Il rientro nell'attesa
Con il rientrare dell’emergenza e la decisione della Diocesi di Padova di restituire le comunità alla Chiesa locale, concludendo così la missione in Ecuador, Alessandro e Francesca si sono trovati di fronte a un fatto nuovo: «Stiamo aspettando un bambino che nascerà a Natale. Per questo, per noi era divenuto impossibile tornare assieme a don Saverio e a don Mattia nel gennaio 2021». E già in queste prime settimane la Provvidenza si è fatta sentire: «Non riuscivamo a trovare casa – racconta Alessandro – nessuno ha voluto darci un appartamento in affitto perché, dato che Francesca è incinta, in caso di disoccupazione per il Covid non ci avrebbero potuto sfrattare eppure la comunità di San Leopoldo, a Ponte San Nicolò, ci ha voluto aprire dandoci una casa nell’ex-canonica. E nel frattempo io ho trovato un lavoro a tempo indeterminato in una grande realtà come funzionario commerciale. La Provvidenza esiste, ma bisogna saper svuotare i cassetti della propria paura. Abbiamo vissuto sulla nostra pelle cosa significa essere stranieri in terra straniera, ma anche stranieri in terra italiana. Ora viviamo questo nuovo capitolo con gioia».

Anche i più poveri condividono il poco

In un contesto tragico in cui è venuto a mancare lo stato, con il crollo degli ospedali e la sicurezza pubblica garantita da ronde dei cittadini dei quartieri, i missionari hanno deciso di rimanere: «Tante volte si dice che la missione è stare, non fare. Non è vero: quando sei lì devi agire. Abbiamo messo a disposizione così dei fondi che arrivavano da Padova per creare dei “kit di sopravvivenza”, capendo chi nelle nostre comunità si trovava in una situazione di maggior bisogno. E in quel contesto di estrema povertà anche i più poveri portano chi un pacco di riso, chi un sacco di patate, dicendo “anche noi vogliamo contribuire per la nostra comunità”. La Caritas locale si è fatta forza: se le organizzazioni internazionali, specie statunitensi, sono rientrate in quanto la situazione era troppo grave, noi siamo gli unici a essere rimasti, con i sacerdoti e le suore elisabettine. Questo la popolazione locale lo ha notato».

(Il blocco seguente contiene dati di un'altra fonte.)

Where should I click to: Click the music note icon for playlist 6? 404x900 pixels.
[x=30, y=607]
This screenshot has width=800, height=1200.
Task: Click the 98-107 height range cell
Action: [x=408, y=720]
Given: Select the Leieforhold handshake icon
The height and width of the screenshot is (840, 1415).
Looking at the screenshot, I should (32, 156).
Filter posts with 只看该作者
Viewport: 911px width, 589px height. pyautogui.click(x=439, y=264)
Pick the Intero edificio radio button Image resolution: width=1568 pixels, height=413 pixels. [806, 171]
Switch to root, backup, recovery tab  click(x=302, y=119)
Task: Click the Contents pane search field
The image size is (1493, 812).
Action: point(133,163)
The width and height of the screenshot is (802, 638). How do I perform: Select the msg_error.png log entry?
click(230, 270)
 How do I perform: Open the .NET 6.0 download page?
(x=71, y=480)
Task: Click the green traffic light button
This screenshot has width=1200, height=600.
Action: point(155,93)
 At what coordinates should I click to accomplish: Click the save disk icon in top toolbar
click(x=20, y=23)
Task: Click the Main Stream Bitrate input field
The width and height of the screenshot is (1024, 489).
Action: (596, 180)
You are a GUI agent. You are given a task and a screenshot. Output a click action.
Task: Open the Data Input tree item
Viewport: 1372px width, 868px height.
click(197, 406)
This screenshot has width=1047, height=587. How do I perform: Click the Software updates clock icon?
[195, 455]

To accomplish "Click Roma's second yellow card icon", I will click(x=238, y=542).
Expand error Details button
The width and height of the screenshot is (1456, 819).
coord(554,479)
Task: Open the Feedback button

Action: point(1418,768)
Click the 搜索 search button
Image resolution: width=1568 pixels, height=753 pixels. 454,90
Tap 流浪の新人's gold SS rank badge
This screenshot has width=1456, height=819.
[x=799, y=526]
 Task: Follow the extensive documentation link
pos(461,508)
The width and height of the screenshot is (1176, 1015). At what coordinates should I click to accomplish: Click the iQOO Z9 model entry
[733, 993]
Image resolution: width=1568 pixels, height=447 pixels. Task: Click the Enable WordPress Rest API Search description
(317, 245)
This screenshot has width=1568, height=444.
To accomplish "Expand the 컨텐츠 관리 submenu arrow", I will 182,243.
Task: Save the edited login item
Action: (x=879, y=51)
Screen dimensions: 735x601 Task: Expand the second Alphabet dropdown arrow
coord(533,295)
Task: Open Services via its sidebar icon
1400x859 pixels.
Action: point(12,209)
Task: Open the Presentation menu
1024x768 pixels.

Da gennaio la Diocesi di Padova lascerà l’Ecuador

L’annuncio è stato dato dal vescovo Claudio lo scorso 18 giugno, in occasione della festa di san Gregorio Barbarigo. Dopo 63 anni la Diocesi di Padova riconsegnerà alla Chiesa locale le due comunità parrocchiali di Duràn, periferia della metropoli Guayaquill, sull’oceano Pacifico. Mentre i coniugi Brunone sono tornati in Italia ad agosto, don Saverio Turato e don Mattia Bezze rientreranno a gennaio.

La Difesa, a partire da questa settimana, racconta in sei uscite la lunga e significativa presenza missionaria che ha nutrito il seme del Vangelo in terra ecuadoregna: oltre 60 tra preti e laici in servizio, dalla foresta amazzonica del Napo alle Ande del Carchi, dalle sponde oceaniche di Esmeraldas fino alle periferie nord della capitale Quito per chiudere appunto a Guayaquill, nella neonata diocesi di San Jacinto.